The risks do not only follow lung resection. According to a recent paper, the most severe form of primary graft dysfunction after lung transplantation is directly related to the amount of fluid administered during the lung transplantation (Anesth Analg 2016;122:1081-1088).

Moreover, not only is fluid restriction important in the prevention of lung injury, it similarly speeds the recovery from established lung injury, according to Dr. Lohser.

A randomized controlled trial of patients admitted to the ICU with acute lung injury showed that restrictive fluid therapy led to earlier resolution of the lung injury, and importantly, no increase in other organ dysfunction (N Engl J Med 2006;354:2564-2575).

As Dr. Lohser explained, empirical data seem to suggest an optimal range of fluid administration, above which anesthesiologists must worry about overhydration and lung injury and below which organ ischemia can occur. Regarding the upper limit, said Dr. Lohser, there are a multitude of studies, but most of these are retrospective, with many yielding “very confusing” results. “It’s very hard to make sense of the numbers,” he noted. “Unfortunately, there are no good prospective data for lung resection.”

One of the best retrospective studies, an observational cohort of 879 lung resection patients in Geneva, found a 4.2% incidence of acute lung injury, with multiple risk factors, including fluid (Crit Care 2009;12:R41). Secondary analysis showed a clear odds ratio of 2.9 for increased fluid related to lung injury, said Dr. Lohser, who also noted that a follow-up study showed protective ventilation to be effective in minimizing acute lung injury (Curr Opin Anaesthesiol 2009;22:61-67).

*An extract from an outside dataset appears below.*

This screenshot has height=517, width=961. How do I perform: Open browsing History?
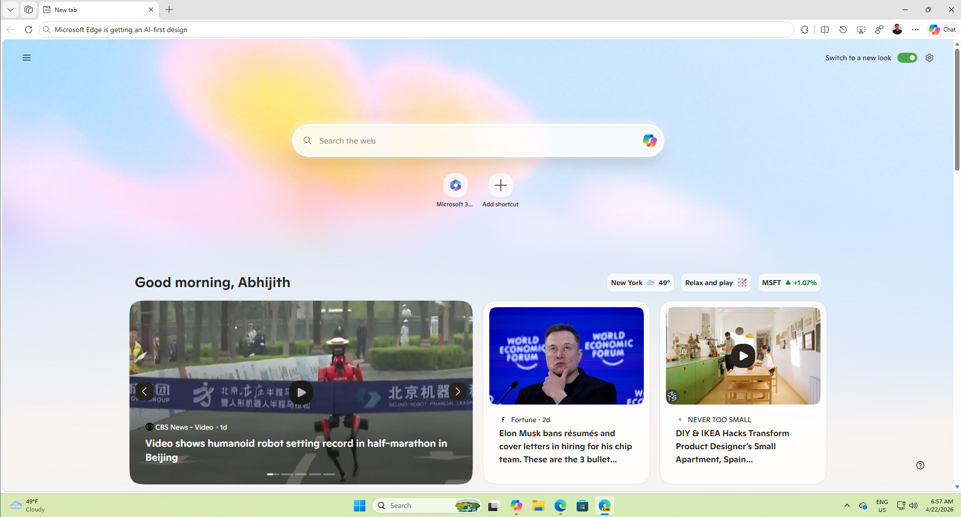843,29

“The researchers were able to show that with protective ventilation, the rate of acute lung injury decreased to 0.9%, which has to be considered the gold standard that’s been published to this point,” said Dr. Lohser, who reported that these patients received an average of 5.8 mL/kg per hour of fluid during lung resection surgery.
Fluid Restriction and AKI

On the other end of the spectrum, fluid restriction raises the “specter of organ malperfusion,” Dr. Lohser pointed out.

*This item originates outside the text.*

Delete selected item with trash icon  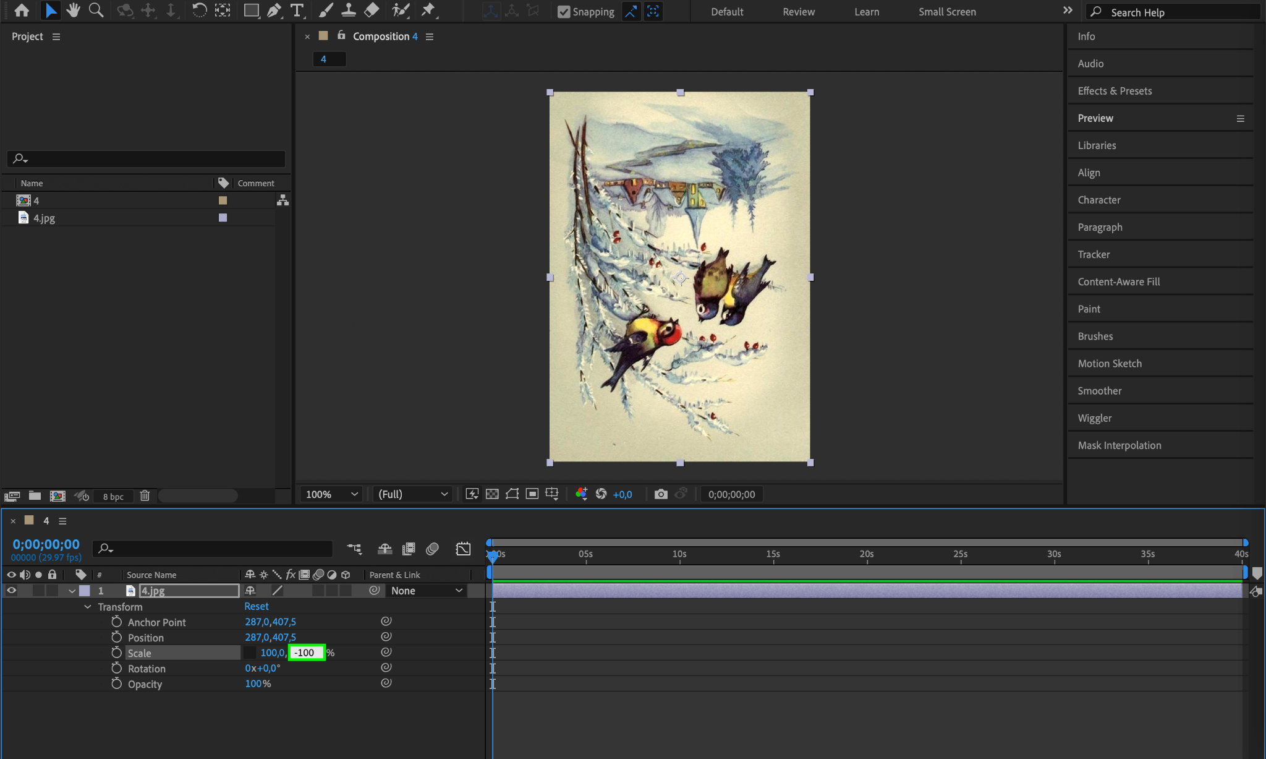[x=145, y=495]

“There’s significant concern that if we fluid-restrict our patients, we’re going to cause organ malperfusion,” he said, “particularly acute kidney injury. As cardiac anesthesiologists, we’re well aware of the fact that acute kidney injury is more than just a perioperative bump in creatinine, but causes significant morbidity and mortality.”

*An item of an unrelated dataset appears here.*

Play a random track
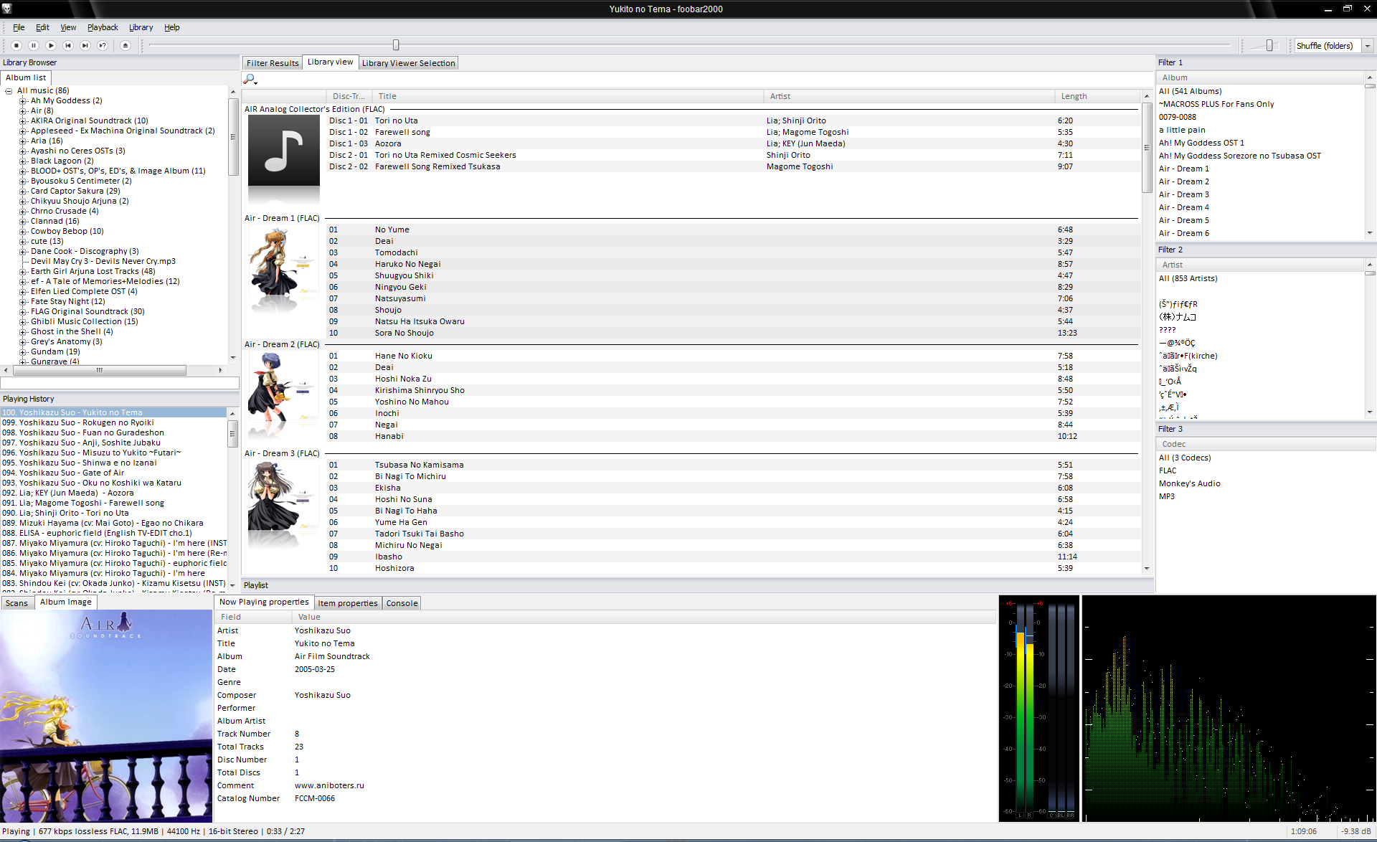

The definitive study so far, a retrospective analysis of 1,442 patients undergoing thoracic surgery, found a 5.1% incidence of AKI (Anesth Analg 2016;122:186-193). However, as Dr. Lohser reported, a subgroup analysis looking at patients who received either less than 3 mL/kg per hour per surgery or more than this showed no relationship to AKI, despite the “rather restrictive” volume.

“If anything,” said Dr. Lohser, “the patients that received less than 3 mL/kg per hour had lower rates of acute kidney injury, although not to a statistically significant degree.”

Finally, a prospective study of 139 patients who underwent anatomic lung resections found increased pulmonary complications at a fluid threshold of 6 mL/kg per hour, similar to the Geneva study (J Thoracic Cardiovasc Surg 2015;149:314-321). On the low end of fluid delivery, an inflection point appeared somewhere in the 2- to 3-mL/kg per hour range, the researchers noted.

“We know for certain that fluid causes acute lung injury and the risk increases significantly somewhere above 6 mL/kg per hour,” said Dr. Lohser.

“At this point, however, there’s no compelling evidence that fluid restriction per se causes acute kidney injury, if hypoperfusion is avoided.

“Clearly, if you over-restrict your patient, there will be organ dysfunction at some point, but rates of 2 to 3 mL/kg per hour have not been shown to be associated with acute kidney injury in lung resection patients,” Dr. Lohser concluded.